Then, I looked above it all, the day of significance in magenta.
"Anniversary of Secrets." September 9th. The day I chose to take writing seriously. Between unfinished stories on loose-leaf paper, and untitled documents of characters on my desktop, writing had only been a spur-of-the-moment activity.
But then, September 9th came along. From visions of girls riding dragons and comments of classmates writing their own stories, I realized I could be like them. I could take writing as seriously as they did, spending more time on my stories than fixated on my favourite series.
In fact, writing became a fixation of my own. Over these eight years, I have watched countless videos, read a few books, and wrote hopefully around a couple hundred thousand words. As well, I have amassed a fair amount of writing advice. Here are eight of the lessons I learned over the years.
Lesson #1: Outline First, Write Later.
Ideas popped into my head like a game of whack-a-mole. They popped in and out whenever they pleased. I dreamed of cat-eared superheroes, of zodiac themed dystopias, of strange, American-style Isekais before I knew what that word meant.

▶ **What to do**
A) According to the passage on writing, what date did the writer choose to take writing seriously?
B) Extract the passage on writing verbatim from "In fact, writing" to "First, Write Later.".

▶ **Collected data**
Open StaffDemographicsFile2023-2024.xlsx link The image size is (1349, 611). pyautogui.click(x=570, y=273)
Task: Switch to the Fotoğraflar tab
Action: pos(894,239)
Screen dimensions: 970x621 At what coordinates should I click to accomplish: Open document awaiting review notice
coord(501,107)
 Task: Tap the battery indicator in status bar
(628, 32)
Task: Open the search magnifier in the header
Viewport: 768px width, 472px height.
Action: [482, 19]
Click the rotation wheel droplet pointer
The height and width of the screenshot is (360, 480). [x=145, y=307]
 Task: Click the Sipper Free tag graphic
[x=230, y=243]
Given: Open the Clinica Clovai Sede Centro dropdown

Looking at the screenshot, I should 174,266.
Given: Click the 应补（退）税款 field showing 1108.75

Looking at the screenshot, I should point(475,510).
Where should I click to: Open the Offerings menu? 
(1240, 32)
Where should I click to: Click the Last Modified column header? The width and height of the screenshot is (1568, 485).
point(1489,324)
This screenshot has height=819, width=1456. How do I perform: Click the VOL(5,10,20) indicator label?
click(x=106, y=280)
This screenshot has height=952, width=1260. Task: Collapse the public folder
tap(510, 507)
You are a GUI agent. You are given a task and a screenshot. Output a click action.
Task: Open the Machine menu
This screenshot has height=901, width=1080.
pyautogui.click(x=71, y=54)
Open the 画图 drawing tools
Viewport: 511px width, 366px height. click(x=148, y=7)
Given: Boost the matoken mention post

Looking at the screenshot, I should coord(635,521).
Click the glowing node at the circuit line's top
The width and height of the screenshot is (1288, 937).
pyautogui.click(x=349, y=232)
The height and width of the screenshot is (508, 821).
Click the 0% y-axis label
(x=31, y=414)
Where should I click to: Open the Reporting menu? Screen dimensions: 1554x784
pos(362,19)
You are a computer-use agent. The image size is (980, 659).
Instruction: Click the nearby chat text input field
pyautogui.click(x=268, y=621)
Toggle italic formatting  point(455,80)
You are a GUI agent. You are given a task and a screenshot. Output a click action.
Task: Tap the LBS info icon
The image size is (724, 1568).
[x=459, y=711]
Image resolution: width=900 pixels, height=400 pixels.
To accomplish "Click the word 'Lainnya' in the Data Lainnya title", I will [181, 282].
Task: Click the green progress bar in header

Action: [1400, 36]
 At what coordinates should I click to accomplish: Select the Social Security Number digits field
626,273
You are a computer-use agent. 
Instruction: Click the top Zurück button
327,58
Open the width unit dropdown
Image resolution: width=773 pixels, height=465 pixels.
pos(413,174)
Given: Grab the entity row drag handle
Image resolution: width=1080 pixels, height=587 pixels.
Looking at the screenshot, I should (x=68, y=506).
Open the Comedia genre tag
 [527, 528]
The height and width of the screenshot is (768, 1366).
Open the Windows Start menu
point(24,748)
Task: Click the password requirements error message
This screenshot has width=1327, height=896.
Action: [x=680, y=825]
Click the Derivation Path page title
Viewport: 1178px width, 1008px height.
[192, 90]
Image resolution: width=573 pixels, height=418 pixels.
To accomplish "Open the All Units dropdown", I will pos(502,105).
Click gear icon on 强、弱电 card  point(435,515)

▶ **Solutions in order**
A) September 9th

B)
In fact, writing became a fixation of my own. Over these eight years, I have watched countless videos, read a few books, and wrote hopefully around a couple hundred thousand words. As well, I have amassed a fair amount of writing advice. Here are eight of the lessons I learned over the years.
Lesson #1: Outline First, Write Later.